DIRECTIONS:
Only a single number is expected: how many lines of the data hold the word "agent".

====== PROVIDED INFORMATION

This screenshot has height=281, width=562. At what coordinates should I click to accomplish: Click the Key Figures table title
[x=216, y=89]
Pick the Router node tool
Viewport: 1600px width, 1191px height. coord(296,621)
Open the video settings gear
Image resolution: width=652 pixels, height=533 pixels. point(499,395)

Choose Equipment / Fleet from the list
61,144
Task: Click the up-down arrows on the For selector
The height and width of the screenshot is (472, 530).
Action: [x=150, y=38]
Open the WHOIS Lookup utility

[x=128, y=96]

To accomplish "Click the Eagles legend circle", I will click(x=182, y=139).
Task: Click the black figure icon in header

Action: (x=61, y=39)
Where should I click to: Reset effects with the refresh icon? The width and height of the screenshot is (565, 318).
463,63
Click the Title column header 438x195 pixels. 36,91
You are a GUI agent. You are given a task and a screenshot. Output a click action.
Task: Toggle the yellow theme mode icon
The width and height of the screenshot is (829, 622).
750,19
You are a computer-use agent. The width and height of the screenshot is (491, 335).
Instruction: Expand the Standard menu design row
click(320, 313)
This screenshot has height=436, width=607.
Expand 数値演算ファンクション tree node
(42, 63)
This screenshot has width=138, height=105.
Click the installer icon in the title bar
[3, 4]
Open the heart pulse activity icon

============

RESPONSE TO THIS TASK:
2